2006 National Survey of Latinos
The Pew Hispanic Center conducted a public opinion survey among people of Latino background or descent that was designed to ask questions specific to the topic of immigration. To fully represent the opinions of Latino people living in the United States, International Communications Research (ICR), an independent research firm headquartered in Media, Pa., conducted interviews with a statistically representative sample of Latinos in target regions of high Latino concentration so that they could be examined nationally. Furthermore, to increase the statistical power of various sub-groups, the design was stratified to include fewer Mexicans and greater numbers of non-Mexicans, as will be described below.
The study was conducted for The Pew Hispanic Center via telephone by ICR. Interviews were conducted from June 5 – July 3, 2006 among a nationally representative sample of 2,000 Latino respondents ages 18 and older. Of those respondents, 569 were native born (including Puerto Rico) and 1,429 were foreign born (excluding Puerto Rico). The margin of error for total respondents is +/-3.80 at the 95% confidence level. The margin of error for native-born respondents is +/-6.55 at the 95% confidence level. The margin of error for foreign-born respondents is +/-4.35 at the 95% confidence level.
For this survey, ICR maintained a staff of Spanish-speaking interviewers who, when contacting a household, were able to offer respondents the option of completing the survey in Spanish or English. A total of 468 respondents were surveyed in English, and 1,560 respondents were interviewed in Spanish (16 were surveyed in both languages).
The survey was administered to any person ages 18 and older who is of Latino origin or descent, though some screening was necessary to interview fewer Mexicans and Central Americans (as described below).
The field period for this study was June 5 – July 3, 2006. The interviewing was conducted by ICR. All interviews were conducted using the Computer Assisted Telephone Interviewing system. The CATI system ensured that questions followed logical skip patterns and that the listed attributes automatically rotated, eliminating “question position” bias.

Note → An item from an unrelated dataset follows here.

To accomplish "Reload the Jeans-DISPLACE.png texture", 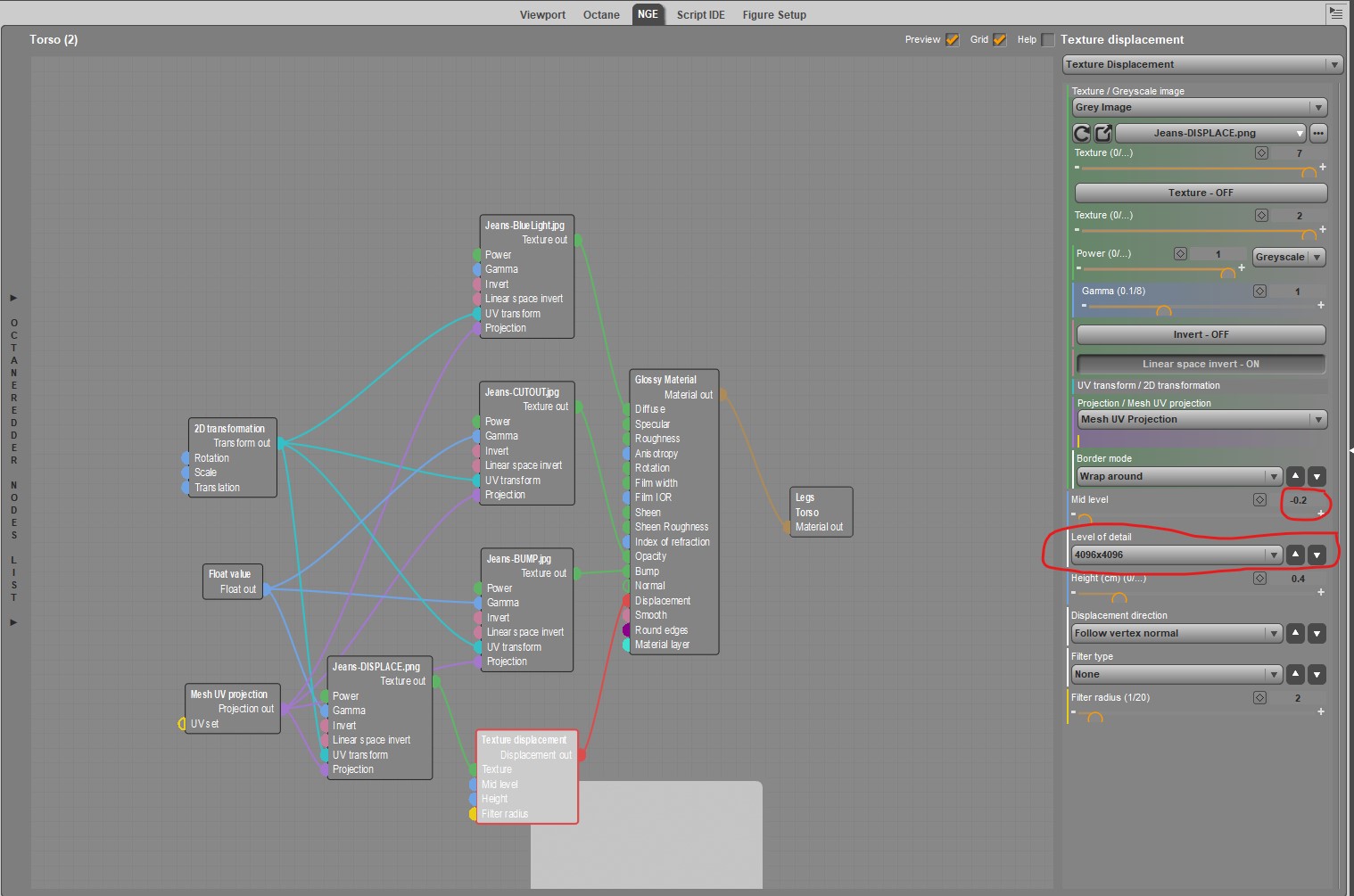I will coord(1081,133).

A stratified sample via the Optimal Sample Allocation sampling technique was used for the survey. By utilizing a stratified sample, one sample source was used to complete all interviews. This technique provides a highly accurate sampling frame. In this case, we examined a list of all telephone exchanges within a target area (national, by state, etc.) and listed them based on concentration of Latino households and specific Latino heritage. We then divided these exchanges into various groups, or strata.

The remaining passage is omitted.